TRY IT
Look over the material below and count the lines that include "more". Give only the total.

DATA SECTION
══════════
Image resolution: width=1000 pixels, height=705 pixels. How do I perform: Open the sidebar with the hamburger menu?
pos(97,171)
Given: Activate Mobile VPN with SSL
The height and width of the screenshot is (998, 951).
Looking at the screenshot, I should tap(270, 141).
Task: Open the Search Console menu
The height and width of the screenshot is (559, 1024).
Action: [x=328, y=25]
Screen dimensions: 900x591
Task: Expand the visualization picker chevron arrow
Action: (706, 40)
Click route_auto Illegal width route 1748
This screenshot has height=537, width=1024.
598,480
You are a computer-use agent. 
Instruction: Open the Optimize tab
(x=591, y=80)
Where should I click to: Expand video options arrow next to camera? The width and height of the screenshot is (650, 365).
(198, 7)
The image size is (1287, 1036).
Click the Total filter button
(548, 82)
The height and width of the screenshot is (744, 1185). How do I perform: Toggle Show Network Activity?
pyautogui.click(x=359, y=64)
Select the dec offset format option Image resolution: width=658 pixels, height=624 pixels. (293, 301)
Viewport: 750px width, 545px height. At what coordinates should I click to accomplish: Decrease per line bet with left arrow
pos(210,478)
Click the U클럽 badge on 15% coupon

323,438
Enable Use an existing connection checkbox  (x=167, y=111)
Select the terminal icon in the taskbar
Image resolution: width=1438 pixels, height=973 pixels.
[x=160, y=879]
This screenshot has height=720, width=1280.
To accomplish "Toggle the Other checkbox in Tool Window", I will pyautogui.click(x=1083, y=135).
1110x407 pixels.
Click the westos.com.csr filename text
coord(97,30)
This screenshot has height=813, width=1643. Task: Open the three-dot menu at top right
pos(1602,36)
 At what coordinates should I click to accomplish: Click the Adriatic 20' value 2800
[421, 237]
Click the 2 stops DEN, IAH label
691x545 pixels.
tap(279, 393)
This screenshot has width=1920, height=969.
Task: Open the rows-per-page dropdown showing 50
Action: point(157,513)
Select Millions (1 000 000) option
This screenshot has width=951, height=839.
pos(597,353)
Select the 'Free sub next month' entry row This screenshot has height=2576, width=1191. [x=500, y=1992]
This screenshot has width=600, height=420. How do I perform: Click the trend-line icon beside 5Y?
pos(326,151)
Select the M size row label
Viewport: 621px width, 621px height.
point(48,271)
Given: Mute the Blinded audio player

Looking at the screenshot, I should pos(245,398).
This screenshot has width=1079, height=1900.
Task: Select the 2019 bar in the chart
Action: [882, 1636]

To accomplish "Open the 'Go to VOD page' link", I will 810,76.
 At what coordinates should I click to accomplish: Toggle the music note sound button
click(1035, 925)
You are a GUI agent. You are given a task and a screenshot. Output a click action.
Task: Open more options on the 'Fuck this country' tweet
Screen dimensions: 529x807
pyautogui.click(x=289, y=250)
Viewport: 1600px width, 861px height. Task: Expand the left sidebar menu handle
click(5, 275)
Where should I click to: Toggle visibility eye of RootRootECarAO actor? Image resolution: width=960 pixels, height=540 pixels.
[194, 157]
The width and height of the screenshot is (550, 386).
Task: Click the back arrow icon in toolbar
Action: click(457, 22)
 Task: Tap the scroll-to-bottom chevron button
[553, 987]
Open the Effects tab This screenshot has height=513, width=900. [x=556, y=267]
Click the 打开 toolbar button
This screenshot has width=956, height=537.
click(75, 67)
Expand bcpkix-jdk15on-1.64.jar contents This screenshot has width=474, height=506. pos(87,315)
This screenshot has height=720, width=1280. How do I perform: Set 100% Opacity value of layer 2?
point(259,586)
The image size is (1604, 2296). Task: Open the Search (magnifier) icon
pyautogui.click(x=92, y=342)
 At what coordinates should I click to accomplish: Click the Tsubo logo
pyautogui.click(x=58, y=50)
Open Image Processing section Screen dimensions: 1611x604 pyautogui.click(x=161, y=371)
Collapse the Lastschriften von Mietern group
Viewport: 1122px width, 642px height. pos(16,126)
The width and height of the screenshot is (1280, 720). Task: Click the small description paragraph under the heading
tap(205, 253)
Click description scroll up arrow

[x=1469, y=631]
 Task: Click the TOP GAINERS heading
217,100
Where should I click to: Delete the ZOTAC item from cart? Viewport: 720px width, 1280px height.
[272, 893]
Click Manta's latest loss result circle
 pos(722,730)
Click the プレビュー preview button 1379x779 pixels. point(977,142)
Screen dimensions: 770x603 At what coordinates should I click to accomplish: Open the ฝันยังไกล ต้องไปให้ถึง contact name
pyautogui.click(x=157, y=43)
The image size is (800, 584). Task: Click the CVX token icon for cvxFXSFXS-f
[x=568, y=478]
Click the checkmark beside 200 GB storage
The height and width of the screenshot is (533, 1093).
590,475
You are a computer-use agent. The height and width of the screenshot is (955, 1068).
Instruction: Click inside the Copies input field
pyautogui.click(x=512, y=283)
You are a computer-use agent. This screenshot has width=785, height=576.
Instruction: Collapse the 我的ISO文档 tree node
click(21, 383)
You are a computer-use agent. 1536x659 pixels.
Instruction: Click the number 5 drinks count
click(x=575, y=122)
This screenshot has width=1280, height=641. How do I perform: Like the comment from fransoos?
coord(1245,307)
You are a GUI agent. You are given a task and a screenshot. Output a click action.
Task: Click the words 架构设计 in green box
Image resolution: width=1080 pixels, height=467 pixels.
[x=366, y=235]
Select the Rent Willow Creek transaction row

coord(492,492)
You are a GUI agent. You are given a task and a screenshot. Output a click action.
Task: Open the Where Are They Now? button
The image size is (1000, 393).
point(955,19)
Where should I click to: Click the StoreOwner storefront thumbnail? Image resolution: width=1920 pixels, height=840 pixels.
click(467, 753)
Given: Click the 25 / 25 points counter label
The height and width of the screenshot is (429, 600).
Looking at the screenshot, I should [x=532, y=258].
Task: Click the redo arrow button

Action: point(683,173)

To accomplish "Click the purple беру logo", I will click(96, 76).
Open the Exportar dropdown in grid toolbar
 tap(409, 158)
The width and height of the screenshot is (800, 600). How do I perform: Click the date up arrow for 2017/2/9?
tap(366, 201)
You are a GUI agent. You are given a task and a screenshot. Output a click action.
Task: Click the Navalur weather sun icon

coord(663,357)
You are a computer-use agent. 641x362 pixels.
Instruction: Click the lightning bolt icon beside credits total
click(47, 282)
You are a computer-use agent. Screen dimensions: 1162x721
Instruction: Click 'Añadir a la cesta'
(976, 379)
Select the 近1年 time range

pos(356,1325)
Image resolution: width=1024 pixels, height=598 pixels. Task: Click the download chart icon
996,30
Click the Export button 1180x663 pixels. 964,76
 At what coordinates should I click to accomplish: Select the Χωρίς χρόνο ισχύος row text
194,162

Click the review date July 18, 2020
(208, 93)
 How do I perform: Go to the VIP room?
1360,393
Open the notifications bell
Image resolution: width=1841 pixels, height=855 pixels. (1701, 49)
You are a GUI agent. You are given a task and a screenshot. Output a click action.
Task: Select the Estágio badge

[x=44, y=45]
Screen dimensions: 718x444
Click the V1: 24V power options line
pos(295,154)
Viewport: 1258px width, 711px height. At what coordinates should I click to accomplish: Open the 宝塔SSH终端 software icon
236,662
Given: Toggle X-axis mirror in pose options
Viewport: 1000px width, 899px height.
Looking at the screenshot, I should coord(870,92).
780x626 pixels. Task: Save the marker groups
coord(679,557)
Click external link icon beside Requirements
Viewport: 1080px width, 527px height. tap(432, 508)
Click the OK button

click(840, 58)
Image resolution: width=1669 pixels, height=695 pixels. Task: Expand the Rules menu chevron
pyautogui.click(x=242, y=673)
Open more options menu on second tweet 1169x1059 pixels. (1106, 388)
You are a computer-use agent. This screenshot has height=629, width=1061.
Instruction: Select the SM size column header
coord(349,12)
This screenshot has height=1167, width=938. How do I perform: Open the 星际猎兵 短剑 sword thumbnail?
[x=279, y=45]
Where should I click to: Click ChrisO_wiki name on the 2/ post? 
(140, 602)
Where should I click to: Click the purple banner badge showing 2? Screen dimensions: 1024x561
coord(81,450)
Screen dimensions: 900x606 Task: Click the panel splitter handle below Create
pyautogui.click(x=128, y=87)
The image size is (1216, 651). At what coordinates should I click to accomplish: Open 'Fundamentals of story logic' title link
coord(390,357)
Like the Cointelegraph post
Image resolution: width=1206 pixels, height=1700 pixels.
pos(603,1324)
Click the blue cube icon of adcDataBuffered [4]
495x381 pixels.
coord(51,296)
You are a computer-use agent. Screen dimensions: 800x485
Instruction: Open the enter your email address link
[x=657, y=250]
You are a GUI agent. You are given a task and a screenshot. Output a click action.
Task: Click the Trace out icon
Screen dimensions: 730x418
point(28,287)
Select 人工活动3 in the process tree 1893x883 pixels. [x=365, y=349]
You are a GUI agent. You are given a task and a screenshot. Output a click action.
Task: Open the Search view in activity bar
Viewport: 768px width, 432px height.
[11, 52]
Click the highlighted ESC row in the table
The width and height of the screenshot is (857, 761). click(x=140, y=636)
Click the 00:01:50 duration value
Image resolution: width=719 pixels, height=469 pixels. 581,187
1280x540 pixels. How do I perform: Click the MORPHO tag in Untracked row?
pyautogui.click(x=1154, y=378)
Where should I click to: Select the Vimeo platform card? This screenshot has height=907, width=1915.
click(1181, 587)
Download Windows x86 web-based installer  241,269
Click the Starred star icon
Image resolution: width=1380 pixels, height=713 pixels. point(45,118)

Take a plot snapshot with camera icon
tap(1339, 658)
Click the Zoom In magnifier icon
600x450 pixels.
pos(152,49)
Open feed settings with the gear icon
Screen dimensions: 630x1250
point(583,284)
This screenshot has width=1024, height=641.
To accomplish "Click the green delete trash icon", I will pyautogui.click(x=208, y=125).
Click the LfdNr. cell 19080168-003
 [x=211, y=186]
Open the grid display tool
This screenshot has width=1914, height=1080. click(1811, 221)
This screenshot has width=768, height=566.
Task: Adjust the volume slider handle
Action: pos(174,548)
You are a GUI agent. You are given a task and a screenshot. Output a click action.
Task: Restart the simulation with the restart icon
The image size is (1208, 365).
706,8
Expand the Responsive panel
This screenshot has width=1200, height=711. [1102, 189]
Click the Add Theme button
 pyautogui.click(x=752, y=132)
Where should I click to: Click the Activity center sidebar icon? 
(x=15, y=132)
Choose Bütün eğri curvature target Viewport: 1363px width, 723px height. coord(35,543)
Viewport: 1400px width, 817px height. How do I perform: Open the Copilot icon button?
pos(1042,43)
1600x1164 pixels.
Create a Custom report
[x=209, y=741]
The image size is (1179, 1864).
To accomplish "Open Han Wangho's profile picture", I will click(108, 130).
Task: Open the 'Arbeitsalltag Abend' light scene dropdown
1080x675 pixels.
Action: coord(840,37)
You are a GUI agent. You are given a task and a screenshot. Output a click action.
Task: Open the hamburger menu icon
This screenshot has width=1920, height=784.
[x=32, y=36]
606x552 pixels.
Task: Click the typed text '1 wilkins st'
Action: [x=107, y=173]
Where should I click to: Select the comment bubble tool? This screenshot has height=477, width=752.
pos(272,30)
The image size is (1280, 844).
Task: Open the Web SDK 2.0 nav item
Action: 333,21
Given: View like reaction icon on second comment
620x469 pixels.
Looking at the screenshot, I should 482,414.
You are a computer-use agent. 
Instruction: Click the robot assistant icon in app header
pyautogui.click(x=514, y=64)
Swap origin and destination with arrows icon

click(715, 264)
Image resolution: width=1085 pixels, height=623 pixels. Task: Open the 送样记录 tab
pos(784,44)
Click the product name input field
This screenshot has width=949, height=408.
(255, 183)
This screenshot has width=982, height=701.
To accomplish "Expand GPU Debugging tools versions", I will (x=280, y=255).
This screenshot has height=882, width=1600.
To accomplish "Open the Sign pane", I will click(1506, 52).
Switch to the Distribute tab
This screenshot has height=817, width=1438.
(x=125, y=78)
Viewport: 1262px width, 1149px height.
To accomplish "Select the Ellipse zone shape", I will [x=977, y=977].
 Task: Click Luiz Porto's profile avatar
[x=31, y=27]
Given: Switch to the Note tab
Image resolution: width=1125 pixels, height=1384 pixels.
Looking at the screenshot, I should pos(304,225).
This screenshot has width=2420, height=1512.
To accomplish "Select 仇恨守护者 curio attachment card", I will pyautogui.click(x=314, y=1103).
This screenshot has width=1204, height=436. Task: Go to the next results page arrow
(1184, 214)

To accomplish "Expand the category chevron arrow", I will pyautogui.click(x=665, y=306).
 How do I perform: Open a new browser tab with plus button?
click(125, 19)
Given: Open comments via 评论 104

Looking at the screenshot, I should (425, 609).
══════════
YOUR RESPONSE
2